*** Passage ***

LOL, I have "non-setters" Rhode Islands, but some of them are peckish anyways!! Though...Rhode Islands as non-setters are known for being this way, it's just part of their breeds personality. There is something subtle about Rhode Islands I like, cannot pin it down. Maybe it is this tad bit of orneryness I think is a little humorous...chickens with an attitude.

In fact when I go into the roosting area at night to do head count (we have had a bit of a predator problem), and if you reach up to the hens, they'll reach out and give your hand a whack with their beaks...so if I have to mess with them for any reason, I immediately cup my hand around their necks to subdue them, lightly of course, this just lets them know they have to submit and it is me (I think their response is they do not see well in the dark so they are on the defense).

The little banty's we have are not anywhere near as ornery, and of course other breeds we have had are not either, so if you're looking for sweet natured birds..RIR's are not what you want.


----------



## BuckeyeChickens

ORChicknlady said:


> .....so if you're looking for sweet natured birds..RIR's are not what you want.


Like ORChicknlady, I used to raise RIR's and to this day they are one of my favorite RED'S....obviously I'm a "Buckeye Guy" these days but it's another GREAT RED "dual purpose" fowl. My RIR's were very much the same as she already described but I had a few that were as friendly as the Buckeye...I'm guessing they had a little Buckeye blood in them at one time or another! A little known fact about early RIR's (1900-1930's) is many breeders purchased Buckeyes to "darken" the RIR's which were much more "buff" colored than the DARK RED we see today. I know this from historical research and there are plenty of documents to support this so no offense to my RIR friends who like to claim the Buckeye actually came from RIR's....simply not the case! I love both breeds and personally think there is nothing BETTER for the eye than a flock of REDS in a green pasture.


----------



## ORChicknlady

I have not seen nor heard of buckeyes before, interesting. Were they a heritage breed? I had understood that the RIRs came from Barred Rocks (I have had RIRs with some of their Barred feathers showing up) and the Malay.

I also know we have gotten differing shades of RIRs from different hatcheries. Our first flock was from Ideal, and they were pretty standard auburn color. Then we got a large bunch from Costal Farm and Ranch, and not sure where theirs were from, but they were much darker, and honestly more peckish. Then we recently got 12 more, still chicks but they are really dark chicks, I expect they will be a deep color when mature.

*** End of Passage ***
*** Listed entries ***

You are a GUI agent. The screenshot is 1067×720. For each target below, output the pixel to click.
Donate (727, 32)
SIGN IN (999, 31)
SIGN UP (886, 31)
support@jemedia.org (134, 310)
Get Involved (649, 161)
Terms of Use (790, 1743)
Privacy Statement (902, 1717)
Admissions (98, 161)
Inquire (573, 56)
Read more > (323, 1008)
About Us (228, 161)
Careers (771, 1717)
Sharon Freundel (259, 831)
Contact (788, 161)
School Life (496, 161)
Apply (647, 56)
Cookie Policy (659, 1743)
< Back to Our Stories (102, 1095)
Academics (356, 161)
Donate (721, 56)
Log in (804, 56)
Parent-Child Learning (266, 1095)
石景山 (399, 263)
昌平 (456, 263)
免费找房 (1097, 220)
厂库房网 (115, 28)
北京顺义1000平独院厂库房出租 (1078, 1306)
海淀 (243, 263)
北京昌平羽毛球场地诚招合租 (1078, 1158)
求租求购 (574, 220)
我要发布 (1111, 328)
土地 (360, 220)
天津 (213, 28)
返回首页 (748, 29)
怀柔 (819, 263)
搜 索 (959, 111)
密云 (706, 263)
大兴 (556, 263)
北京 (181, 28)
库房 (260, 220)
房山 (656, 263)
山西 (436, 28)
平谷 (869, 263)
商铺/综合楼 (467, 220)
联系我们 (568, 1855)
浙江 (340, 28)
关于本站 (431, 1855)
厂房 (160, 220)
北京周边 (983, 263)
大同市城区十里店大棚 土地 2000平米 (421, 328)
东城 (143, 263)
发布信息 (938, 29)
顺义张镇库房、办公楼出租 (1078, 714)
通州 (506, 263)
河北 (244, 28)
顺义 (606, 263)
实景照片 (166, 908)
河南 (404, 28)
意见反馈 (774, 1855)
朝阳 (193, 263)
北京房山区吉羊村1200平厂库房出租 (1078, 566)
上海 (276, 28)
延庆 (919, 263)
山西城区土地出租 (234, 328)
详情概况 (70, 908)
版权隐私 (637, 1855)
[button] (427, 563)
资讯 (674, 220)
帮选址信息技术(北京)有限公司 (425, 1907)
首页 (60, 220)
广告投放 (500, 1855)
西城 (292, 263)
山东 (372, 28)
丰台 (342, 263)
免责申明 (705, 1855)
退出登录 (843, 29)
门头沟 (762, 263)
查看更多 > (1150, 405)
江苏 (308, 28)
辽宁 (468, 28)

*** End of Listed entries ***

_What this exercise asks_.
1. In the forum thread about Rhode Island Reds, why did many early RIR breeders buy Buckeyes?
2. Write the next part of the forum thread about Rhode Island Reds, starting right after its final sentence.

_Answer set_.
1. To darken the RIRs, which were much more buff colored than the dark red seen today.

2.
I just favor the RIRs for being sturdy and good layers. Not enamored with them for looks, but they do have this nice quality out in the field, they just look right out there. I have always wanted Barnevelders...hard to get hold of apparently, and beautiful birds.

I have four Black Jersey Giant hens, they are quickly outgrowing our RIR hens, but those RIR hens are in charge. My jersey hens are pretty docile, although big.

As for other breeds, we have had one Wyandotte, Golden Laced. Beautiful bird and pleasant to have around (the classic round, plump hen look), but she had a wandering problem, apparently Wyandottes do like to wander.

I now want more Rhode Island Red bantys...our two we lost to a hawk (they were getting old and slow), Henny and Penny, were great little egg layers, and good little brood hens too. No matter what you did, those two always got out of the fence to wander, they refused to stay penned in. A good bantys other great trait is bug eliminating. Those two would follow us around when we had rake or shovel in hand and would be right behind grabbing anything we left exposed and squirming or crawling. We had ot be careful they would be so close sometimes we'd come close to raking them! I think bantys can be a little smarter than their larger counterparts sometimes. But truthfully, any really socialized chicken (ones who have been handled a lot) will pick up on things a little faster than non-socialized ones.


----------



## ORChicknlady

Just read something on the Buckeyes. Very interesting that they do not feather pick...my hens are always picking at each others feathers, seems RIRs get fixated at times.

As for the mice thing, wow, they would do good out here, we have deer mice in the barn and our chickens could care less. I have a good cat for this, but he does not like the chickens so he won't go into the barn!


----------



## blondie

rob said:


> i think all silkies must be the same lol. mine is definately mentaly challenged. took 30 mins to figure out how to walk around a door lol


The little guys aren't all mentally challenged, they just can't see anything with that crest, having feathers hanging in and around their eyes. Trim the feathers back and see the difference in how they act when they can see where they are going.


----------



## rob

blondie said:


> The little guys aren't all mentally challenged, they just can't see anything with that crest, having feathers hanging in and around their eyes. Trim the feathers back and see the difference in how they act when they can see where they are going.


realy? will it make a difference ? her crest is very large lol


----------



## ORChicknlady

Hah! Chicken haircuts...


----------



## blondie

rob said:


> realy? will it make a difference ? her crest is very large lol


The reason I found out that a haircut will help, even though it will change their appearance somewhat, is that my girls played out in the rain one day and with wet feathers sticking straight up, their eyes were fully exposed. They acted so different, running around and hopping up on things they had always avoided before. They had a great time. After they were dry, they went back to their slow, careful demeanor.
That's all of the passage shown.